2.5.2 肺葉中病原滴度測定 處死小鼠后，在無菌條件下取出肺，用無菌磷酸鹽緩沖液在肺中洗滌3次，肺同源物直接用于細菌培養(可離心)，上清液用于定量肺炎球菌菌落計數，肺炎球菌的鑒定通過目視檢查和標準識別菌落形態來完成[15]。流感病毒的鑒定可應用克隆測序基因比對方法結合反轉錄聚合酶鏈式反應病毒載量檢測[31]。

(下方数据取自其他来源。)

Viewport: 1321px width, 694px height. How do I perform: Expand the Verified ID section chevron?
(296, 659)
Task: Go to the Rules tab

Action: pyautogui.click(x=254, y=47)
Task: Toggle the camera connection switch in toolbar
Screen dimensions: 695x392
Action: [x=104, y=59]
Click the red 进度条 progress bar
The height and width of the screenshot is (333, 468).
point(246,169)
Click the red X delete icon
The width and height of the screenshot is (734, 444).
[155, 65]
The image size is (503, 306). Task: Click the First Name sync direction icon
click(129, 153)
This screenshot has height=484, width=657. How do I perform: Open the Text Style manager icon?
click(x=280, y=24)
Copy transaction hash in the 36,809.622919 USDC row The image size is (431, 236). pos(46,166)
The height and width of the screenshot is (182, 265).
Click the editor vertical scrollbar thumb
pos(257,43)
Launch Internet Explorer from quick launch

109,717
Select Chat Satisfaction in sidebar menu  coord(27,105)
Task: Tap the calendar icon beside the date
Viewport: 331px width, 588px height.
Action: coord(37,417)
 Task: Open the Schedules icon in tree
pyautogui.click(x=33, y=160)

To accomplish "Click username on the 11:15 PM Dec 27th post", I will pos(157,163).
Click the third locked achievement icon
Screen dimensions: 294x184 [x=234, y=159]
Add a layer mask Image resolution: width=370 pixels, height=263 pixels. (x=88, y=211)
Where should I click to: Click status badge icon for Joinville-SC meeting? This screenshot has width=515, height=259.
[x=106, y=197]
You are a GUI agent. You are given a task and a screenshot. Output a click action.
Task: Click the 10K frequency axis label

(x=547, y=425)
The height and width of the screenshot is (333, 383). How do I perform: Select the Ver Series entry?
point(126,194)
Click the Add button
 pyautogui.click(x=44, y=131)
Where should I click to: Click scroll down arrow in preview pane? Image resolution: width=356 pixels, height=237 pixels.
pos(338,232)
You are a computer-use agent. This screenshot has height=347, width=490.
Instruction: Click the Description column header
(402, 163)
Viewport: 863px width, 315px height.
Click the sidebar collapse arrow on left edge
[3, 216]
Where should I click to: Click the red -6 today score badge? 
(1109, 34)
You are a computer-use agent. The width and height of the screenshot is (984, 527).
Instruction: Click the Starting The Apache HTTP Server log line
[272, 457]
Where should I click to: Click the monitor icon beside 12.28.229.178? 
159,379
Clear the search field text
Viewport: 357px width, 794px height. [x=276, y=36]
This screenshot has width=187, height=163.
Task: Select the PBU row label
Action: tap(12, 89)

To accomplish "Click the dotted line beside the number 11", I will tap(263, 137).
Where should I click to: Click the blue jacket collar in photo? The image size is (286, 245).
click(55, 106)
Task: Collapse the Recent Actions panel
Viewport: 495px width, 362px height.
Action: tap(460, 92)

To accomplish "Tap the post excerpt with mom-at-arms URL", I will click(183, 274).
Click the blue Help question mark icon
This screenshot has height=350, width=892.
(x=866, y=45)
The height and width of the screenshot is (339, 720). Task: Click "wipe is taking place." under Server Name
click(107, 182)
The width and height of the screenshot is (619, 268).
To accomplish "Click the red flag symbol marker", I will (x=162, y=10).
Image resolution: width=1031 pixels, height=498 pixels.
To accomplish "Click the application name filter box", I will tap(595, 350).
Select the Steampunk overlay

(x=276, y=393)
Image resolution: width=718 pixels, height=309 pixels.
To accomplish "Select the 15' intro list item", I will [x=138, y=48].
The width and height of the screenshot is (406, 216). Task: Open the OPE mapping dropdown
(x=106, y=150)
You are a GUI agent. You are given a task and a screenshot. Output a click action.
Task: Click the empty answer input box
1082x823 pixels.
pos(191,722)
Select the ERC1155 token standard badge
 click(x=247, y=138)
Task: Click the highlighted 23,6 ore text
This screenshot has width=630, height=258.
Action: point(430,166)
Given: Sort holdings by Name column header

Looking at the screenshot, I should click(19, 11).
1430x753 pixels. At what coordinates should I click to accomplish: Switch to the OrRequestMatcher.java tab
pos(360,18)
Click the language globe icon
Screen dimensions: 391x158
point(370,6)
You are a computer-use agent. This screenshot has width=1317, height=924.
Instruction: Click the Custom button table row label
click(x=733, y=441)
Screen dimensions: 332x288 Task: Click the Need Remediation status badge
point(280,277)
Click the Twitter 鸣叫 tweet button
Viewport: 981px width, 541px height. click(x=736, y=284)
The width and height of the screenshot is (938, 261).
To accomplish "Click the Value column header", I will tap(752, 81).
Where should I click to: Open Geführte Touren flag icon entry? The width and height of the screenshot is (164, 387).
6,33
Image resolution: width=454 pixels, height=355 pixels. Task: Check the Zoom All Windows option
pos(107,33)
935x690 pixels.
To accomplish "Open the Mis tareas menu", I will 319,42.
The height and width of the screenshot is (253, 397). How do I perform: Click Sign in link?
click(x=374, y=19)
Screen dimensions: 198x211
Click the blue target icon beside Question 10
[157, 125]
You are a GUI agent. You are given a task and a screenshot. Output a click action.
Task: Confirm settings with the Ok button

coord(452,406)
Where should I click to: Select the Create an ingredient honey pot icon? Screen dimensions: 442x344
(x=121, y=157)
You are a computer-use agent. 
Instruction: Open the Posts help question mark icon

2.5.3 肺部病理切片 肺部改變通常涉及肺氣道或肺實質。肺部切除后進行蘇木精-伊紅染色，并在顯微鏡下檢查病理學改變。氣道改變主要見于感染病毒的小鼠，管腔、黏膜上皮壞死或過度增生。多發性實質性灶伴肺泡發炎，肺泡上皮細胞肥大和增生，肺泡壞死和纖維蛋白沉積[15]。

3 討論

一直以來，流感的爆發是威脅世界衛生的主要因素，而流感后繼發細菌感染更是提高了肺炎致死率，其中以兒童、老人及體弱者尤為易感。流感病毒不僅嚴重危害了畜禽養殖業，并且對公共衛生安全具有巨大的潛在威脅。據WHO統計，2013年H7N9流感病毒爆發以來，目前已經造成1 567例人感染，其中死亡615人，致死率高達39.2%[32]。肺炎鏈球菌是引起繼發性肺炎的主要病原體。中醫在共感染動物實驗研究中，共感染模型動物可以選用BALB/c、CBA/J、C57BL/6小鼠，流感病毒則最宜采用流感病毒A/PR/8/34(H1N1)，病毒滴度的測定可根據實驗室條件和實驗人員技術進行優化選擇，常用方法為TCID50和空斑實驗。細菌計數常用平板計數和麥氏比濁法。共感染造模方式為麻醉后滴鼻接種，接種時間的確定則根據研究目的而選擇。近幾年，有實驗采用氣管造模的方法，在霧霾環境下進行IV感染，在采用PM2.5氣管滴注聯合IV感染對小鼠進行造模后，其成模的顯著性高于單一IV感染[33]。造模將小鼠深度麻醉后懸吊，從前切牙成60°～70°，將一根鈍頭彎曲的18 g針頭插入氣管，懸浮于隆突上方，直接向肺中注入50 μL感染液。然后將小鼠的鼻孔阻塞，直到觀察到大喘氣[34]。此種方法研究結果更加準確，但難度較大，需要實驗人員熟練的技術配合。實驗中要注意病原劑量、小鼠致死率等問題。目前，國內外共感染動物實驗例數較少，還需要通過大量基礎實驗來驗證最優模型,同時有利于其他合并病原感染的研究，腺病毒與支原體等感染同樣是兒童常見重癥肺炎的原因[35]。流感和細菌共感染發病機制復雜，致死率高，成功構建共感染模型將為明確共感染發病機制、預防、治療重癥流感打下基礎。